_Action item_
Every line in the records below that holds the word "agent" is to be copied.

(Dataset entries)
___
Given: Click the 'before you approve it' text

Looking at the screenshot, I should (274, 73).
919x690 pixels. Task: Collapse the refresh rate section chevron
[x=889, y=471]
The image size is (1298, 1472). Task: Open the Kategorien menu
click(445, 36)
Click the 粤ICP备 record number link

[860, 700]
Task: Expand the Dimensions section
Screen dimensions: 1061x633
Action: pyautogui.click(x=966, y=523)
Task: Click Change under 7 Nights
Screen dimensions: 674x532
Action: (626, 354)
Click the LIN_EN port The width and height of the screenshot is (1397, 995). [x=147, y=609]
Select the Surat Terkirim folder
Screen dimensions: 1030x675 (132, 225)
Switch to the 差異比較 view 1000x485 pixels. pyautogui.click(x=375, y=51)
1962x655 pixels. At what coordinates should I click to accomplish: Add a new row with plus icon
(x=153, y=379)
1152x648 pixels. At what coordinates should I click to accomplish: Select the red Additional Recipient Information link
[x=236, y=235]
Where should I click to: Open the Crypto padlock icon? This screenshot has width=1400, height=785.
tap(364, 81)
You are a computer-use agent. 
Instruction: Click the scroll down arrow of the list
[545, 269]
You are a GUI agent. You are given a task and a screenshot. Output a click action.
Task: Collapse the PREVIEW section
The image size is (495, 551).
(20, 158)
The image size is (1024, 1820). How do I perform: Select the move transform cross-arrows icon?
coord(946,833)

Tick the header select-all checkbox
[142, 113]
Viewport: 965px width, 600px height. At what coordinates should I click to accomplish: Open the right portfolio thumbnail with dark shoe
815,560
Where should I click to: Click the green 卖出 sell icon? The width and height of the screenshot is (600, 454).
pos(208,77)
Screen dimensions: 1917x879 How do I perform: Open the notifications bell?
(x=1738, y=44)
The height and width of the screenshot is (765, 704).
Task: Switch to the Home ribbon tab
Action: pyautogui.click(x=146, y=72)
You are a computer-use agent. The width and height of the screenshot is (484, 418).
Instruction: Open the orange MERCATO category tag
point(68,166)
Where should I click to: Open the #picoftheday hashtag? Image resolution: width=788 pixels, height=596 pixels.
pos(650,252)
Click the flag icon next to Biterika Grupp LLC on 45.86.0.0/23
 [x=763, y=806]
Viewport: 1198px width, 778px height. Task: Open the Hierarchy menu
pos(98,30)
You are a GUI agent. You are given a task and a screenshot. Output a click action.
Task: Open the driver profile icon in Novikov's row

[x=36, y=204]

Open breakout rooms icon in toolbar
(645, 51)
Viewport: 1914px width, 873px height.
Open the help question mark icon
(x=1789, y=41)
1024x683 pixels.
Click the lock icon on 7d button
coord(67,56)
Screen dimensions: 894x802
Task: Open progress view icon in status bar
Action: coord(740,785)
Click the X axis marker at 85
___
_Problem solution_
You are a computer-use agent. 
You are a GUI agent. You are given a task and a screenshot. Output a click action.
You are a computer-use agent. The width and height of the screenshot is (484, 418).
You are a GUI agent. You are given a task and a screenshot. Output a click action.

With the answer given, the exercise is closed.